ABOUT THIS EXERCISE: Using the material below, set down only the line containing "Task: Click the power icon in top panel" and the lines after it, unchanged.

EXERCISE INPUT:
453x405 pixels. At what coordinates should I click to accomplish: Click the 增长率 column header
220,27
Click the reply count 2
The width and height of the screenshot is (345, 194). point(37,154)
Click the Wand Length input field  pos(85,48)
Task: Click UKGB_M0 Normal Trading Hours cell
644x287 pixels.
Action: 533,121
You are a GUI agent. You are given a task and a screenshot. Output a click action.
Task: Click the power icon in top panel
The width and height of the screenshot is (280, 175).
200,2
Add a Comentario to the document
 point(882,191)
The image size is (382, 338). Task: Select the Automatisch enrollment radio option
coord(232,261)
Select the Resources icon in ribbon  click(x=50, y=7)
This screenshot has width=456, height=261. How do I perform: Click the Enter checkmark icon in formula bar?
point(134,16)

ANSWER TO THIS PROBLEM:
Task: Click the power icon in top panel
The width and height of the screenshot is (280, 175).
200,2
Add a Comentario to the document
 point(882,191)
The image size is (382, 338). Task: Select the Automatisch enrollment radio option
coord(232,261)
Select the Resources icon in ribbon  click(x=50, y=7)
This screenshot has width=456, height=261. How do I perform: Click the Enter checkmark icon in formula bar?
point(134,16)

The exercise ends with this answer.